Pillen visits Nebraska National Guard on Texas-Mexico border with Speaker Arch, Sen. Tom Brewer

   

LINCOLN — Gov. Jim Pillen, Speaker of the Legislature John Arch and State Sen. Tom Brewer visited a 35-member Nebraska National Guard contingent in Texas on Wednesday that the governor deployed to help the Lone Star State police its border with Mexico.

Pillen sent Nebraskans south for 90 days starting in April to join the Texas National Guard in patrolling the border region as part of Texas Gov. Greg Abbott’s state-funded effort to more aggressively intervene during attempted border crossings.

Guard members are set to return from this latest deployment in late June or early July. They are likely to be replaced with volunteers from other conservative-led states. 

Abbott and other Republican governors have publicized people trying to cross the border in the run-up to the 2024 election, drawing a contrast between President Joe Biden and former President Donald Trump.

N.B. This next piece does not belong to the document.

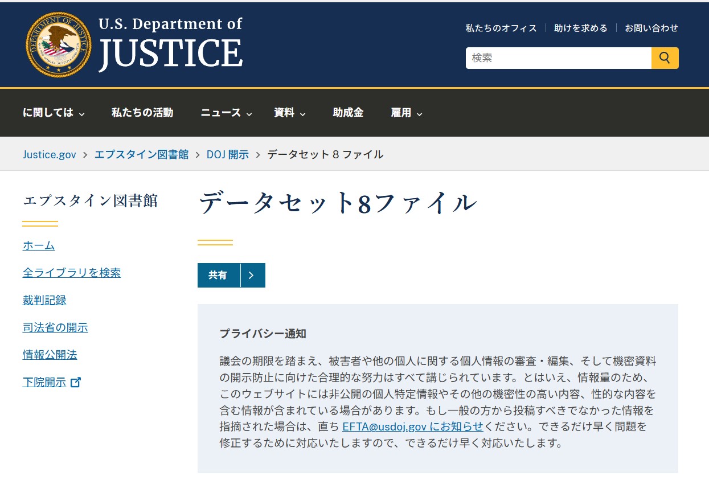709x484 pixels.
Task: Open ホーム in the sidebar
Action: pos(39,245)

They argue the Biden administration waited too long and acted too late in responding to an influx of migrants seeking asylum and others trying to cross the border. The Biden administration says it needs more help from Congress.

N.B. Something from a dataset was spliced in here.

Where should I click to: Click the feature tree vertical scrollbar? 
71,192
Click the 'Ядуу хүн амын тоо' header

Pillen and the five members of Nebraska’s all-GOP congressional delegation have criticized as ineffective Biden’s new executive order taking steps including a cap on the number of people who can seek political asylum each day, calling it “too little, too late.” Meanwhile, progressive Democrats have criticized Biden’s executive order as a partial ban on immigration.

Pillen is one of several GOP governors spending state and federal tax dollars to police a national border. His previous deployments of the Guard and Nebraska State Patrol troopers had already cost more than $1 million, the Examiner has reported.

He has faced criticism from Nebraskans who don’t want him spending state money on a federal responsibility, Other critics have said Pillen’s rhetoric is making the state more hostile to people who look, speak and act differently than they do.

Pillen says public safety in Nebraska and elsewhere is harmed when the U.S. lets more people cross into the country illegally. He calls every state “a border state.”

Pillen made another trip to the border Wednesday with state leaders and said Nebraska remains committed to the “critical mission.” He mentioned upticks in fentanyl seizures by U.S. law enforcement agencies.

“These Nebraska troops are helping to stop the influx of criminals, weapons, drugs and human trafficking into our country and state,” Pillen said in a statement.

Pillen was joined on the trip by Maj. Gen. Craig Strong, adjutant general of the Nebraska Guard, and Brewer, the term-limited chairman of the Legislature’s Government, Military and Veterans Affairs Committee. Both thanked the volunteers.